## [WHAT IS REQUIRED]
Retype, without any change, the first line of the records and every line after it through the one containing "Given: Click the Empresa row attribute pill".
* * * * *
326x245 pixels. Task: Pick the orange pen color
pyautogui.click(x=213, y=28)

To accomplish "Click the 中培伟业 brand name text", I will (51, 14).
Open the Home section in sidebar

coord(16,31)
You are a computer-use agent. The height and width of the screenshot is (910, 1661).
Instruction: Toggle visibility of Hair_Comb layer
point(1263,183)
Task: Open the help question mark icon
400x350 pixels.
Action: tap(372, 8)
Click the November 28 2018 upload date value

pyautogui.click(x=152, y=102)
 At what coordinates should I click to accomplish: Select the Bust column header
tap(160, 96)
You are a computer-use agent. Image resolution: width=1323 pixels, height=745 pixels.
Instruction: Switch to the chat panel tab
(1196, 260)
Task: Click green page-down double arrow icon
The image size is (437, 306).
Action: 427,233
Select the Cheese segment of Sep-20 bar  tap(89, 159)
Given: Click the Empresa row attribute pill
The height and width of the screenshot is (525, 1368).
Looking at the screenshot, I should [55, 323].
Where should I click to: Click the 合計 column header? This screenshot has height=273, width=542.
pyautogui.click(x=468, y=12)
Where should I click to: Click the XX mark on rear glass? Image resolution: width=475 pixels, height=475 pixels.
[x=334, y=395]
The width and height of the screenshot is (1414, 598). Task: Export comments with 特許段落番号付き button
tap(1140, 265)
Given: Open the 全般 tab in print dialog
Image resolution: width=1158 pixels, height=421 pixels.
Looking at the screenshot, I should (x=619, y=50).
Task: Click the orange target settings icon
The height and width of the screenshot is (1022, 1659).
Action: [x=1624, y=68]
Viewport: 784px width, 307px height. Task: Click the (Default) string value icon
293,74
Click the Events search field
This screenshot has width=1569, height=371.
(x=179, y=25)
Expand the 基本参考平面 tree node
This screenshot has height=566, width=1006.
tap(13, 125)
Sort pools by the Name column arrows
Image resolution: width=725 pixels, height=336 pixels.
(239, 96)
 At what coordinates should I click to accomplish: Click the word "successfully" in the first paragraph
* * * * *
## [EXPECTED ANSWER]
326x245 pixels. Task: Pick the orange pen color
pyautogui.click(x=213, y=28)

To accomplish "Click the 中培伟业 brand name text", I will (51, 14).
Open the Home section in sidebar

coord(16,31)
You are a computer-use agent. The height and width of the screenshot is (910, 1661).
Instruction: Toggle visibility of Hair_Comb layer
point(1263,183)
Task: Open the help question mark icon
400x350 pixels.
Action: tap(372, 8)
Click the November 28 2018 upload date value

pyautogui.click(x=152, y=102)
 At what coordinates should I click to accomplish: Select the Bust column header
tap(160, 96)
You are a computer-use agent. Image resolution: width=1323 pixels, height=745 pixels.
Instruction: Switch to the chat panel tab
(1196, 260)
Task: Click green page-down double arrow icon
The image size is (437, 306).
Action: 427,233
Select the Cheese segment of Sep-20 bar  tap(89, 159)
Given: Click the Empresa row attribute pill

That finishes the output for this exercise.